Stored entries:

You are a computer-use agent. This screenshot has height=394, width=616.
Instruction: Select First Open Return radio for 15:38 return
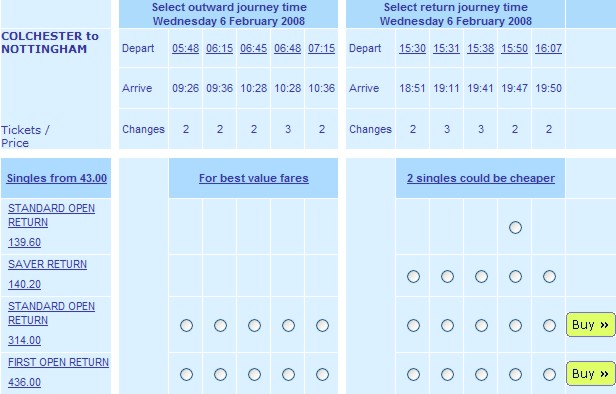point(481,374)
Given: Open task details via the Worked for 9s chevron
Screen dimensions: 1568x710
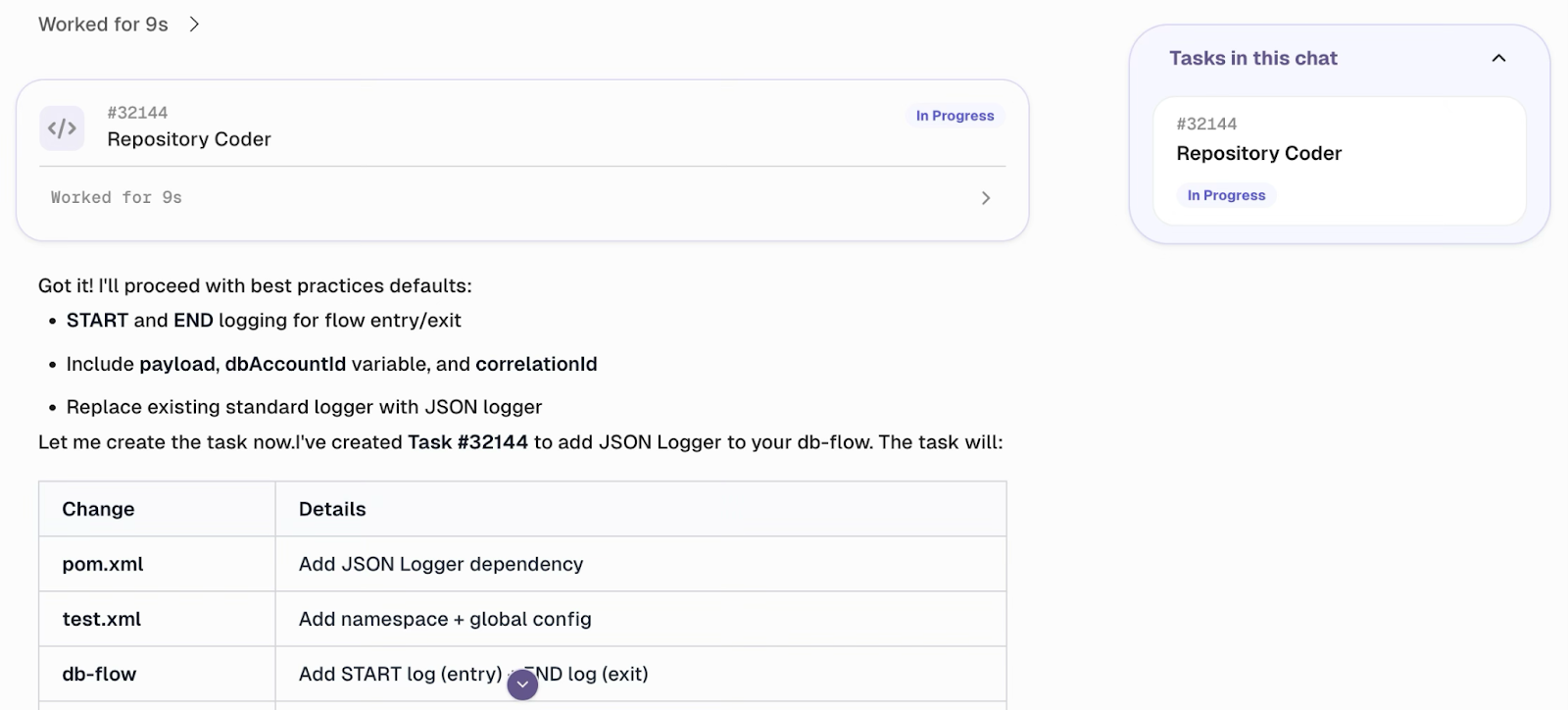Looking at the screenshot, I should (986, 197).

§ **Your assignment**:
Restate every line of the data above word for word, with the images removed.

§ **Solution to the problem**:
You are a computer-use agent. This screenshot has height=394, width=616.
Instruction: Select First Open Return radio for 15:38 return
point(481,374)
Given: Open task details via the Worked for 9s chevron
Screen dimensions: 1568x710
Looking at the screenshot, I should (986, 197).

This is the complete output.